When designing any experience, it’s critical to make sure you know your customer – through primary and secondary research, and analysis of accurate customer data – and focus on meeting their needs, making sure you capitalise on the true ‘moments that matter’.

This is the first step of customer-centric service design, ensuring an experience is designed to drive the right behaviours from a customer perspective, with their needs positioned at the heart of every proposition.

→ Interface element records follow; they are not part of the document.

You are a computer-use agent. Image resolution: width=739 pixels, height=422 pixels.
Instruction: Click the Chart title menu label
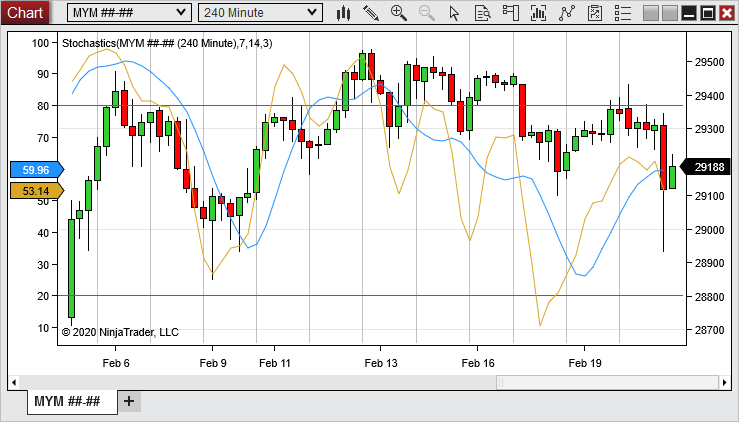click(25, 12)
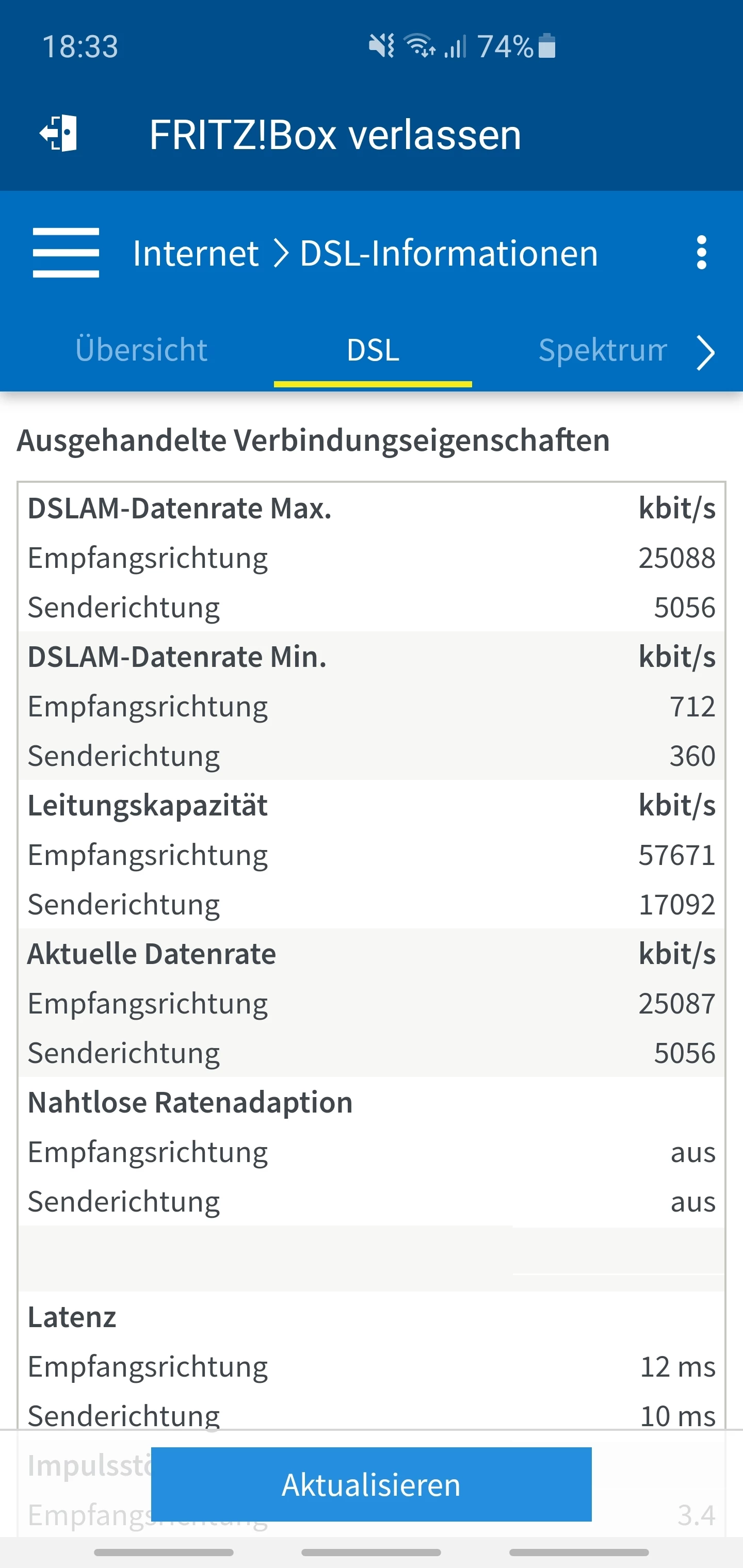Select the DSL tab
The width and height of the screenshot is (743, 1568).
click(x=373, y=350)
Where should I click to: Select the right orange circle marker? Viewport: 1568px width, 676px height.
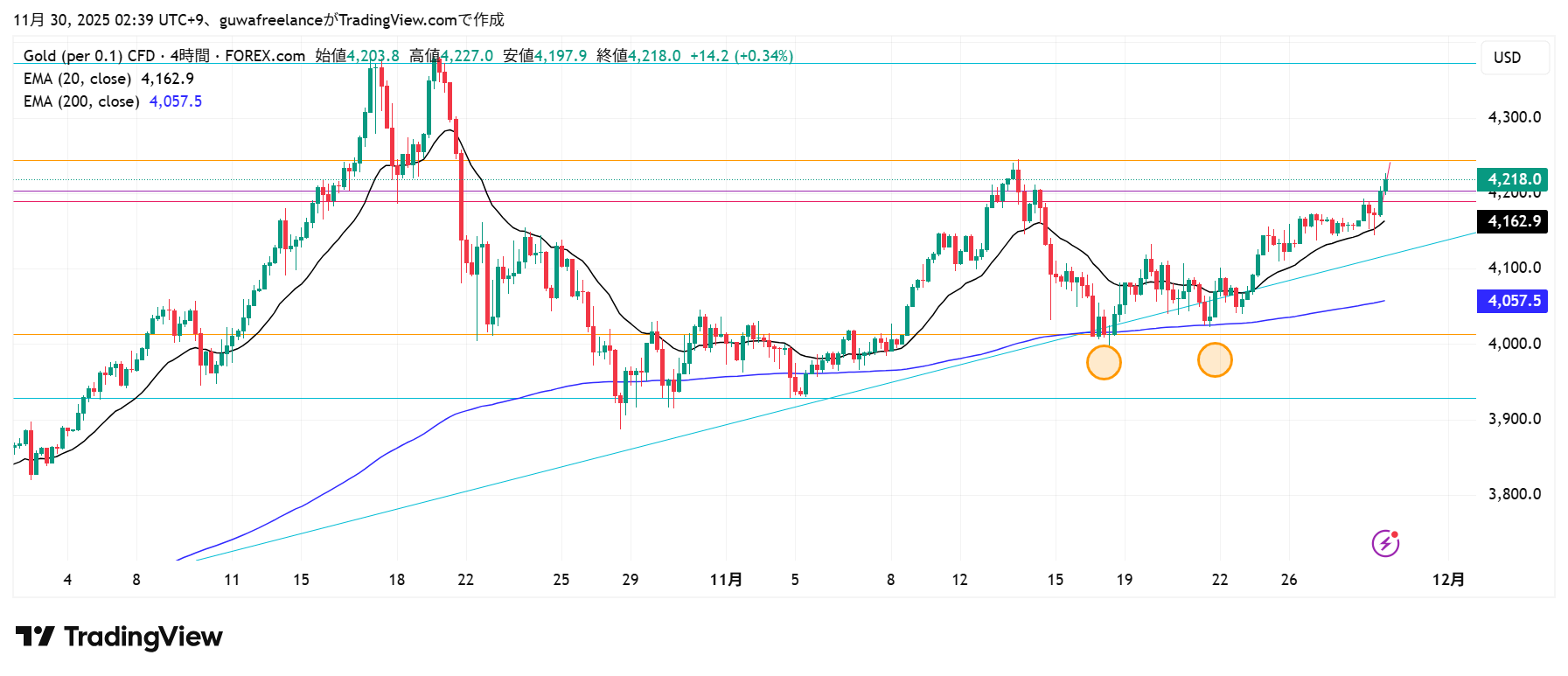point(1215,359)
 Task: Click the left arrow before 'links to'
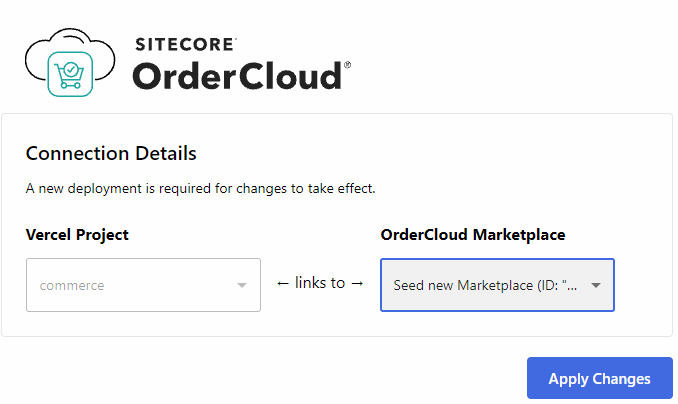[282, 283]
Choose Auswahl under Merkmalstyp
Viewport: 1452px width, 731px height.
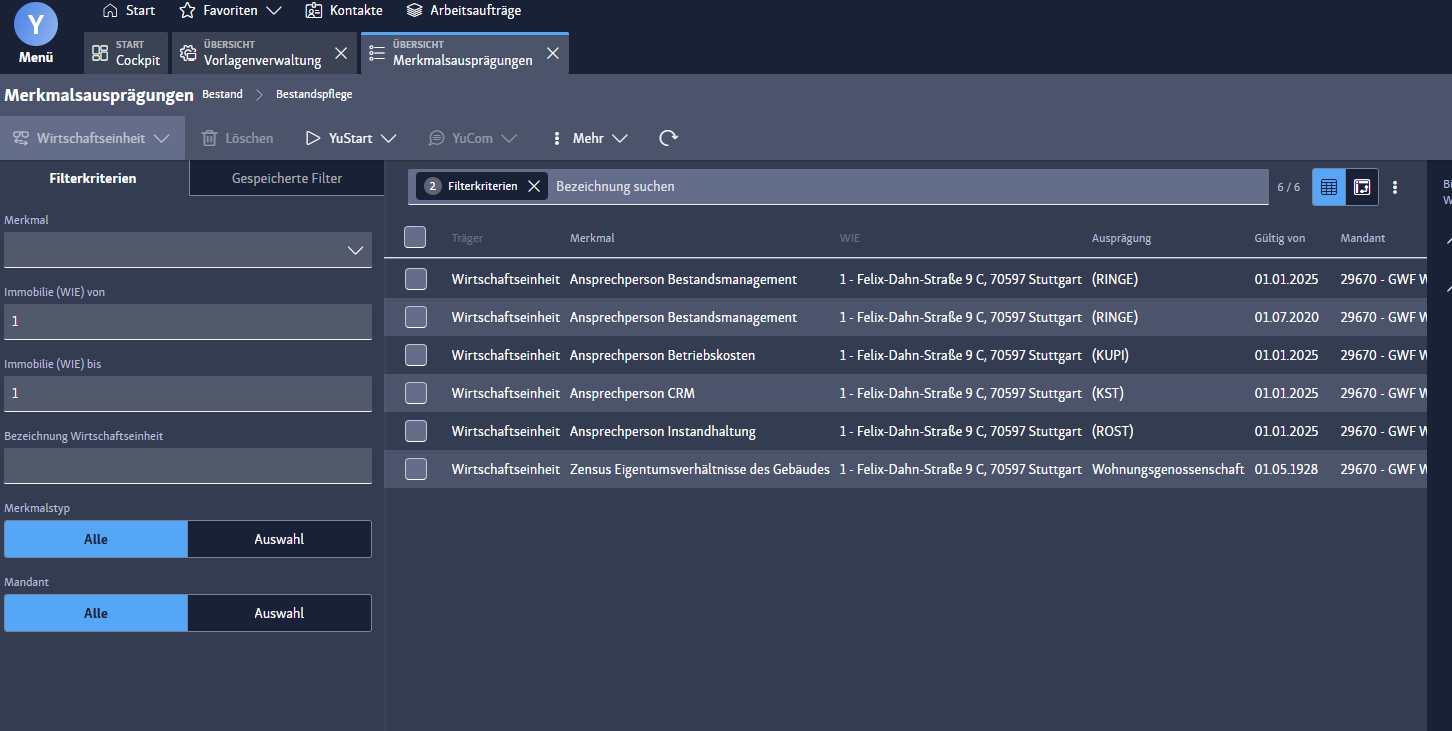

Know your customer, truly understand their motivations at every step and make it easy for them to achieve their goals and do business with you.

However it’s all very well designing a world-class proposition to engage consumers in exactly the right way at every step, to drive the right behaviours to meet your business objectives. But this is only the first step - can your business set itself and its capabilities up to deliver it as seamlessly as you designed, and make it commercially viable?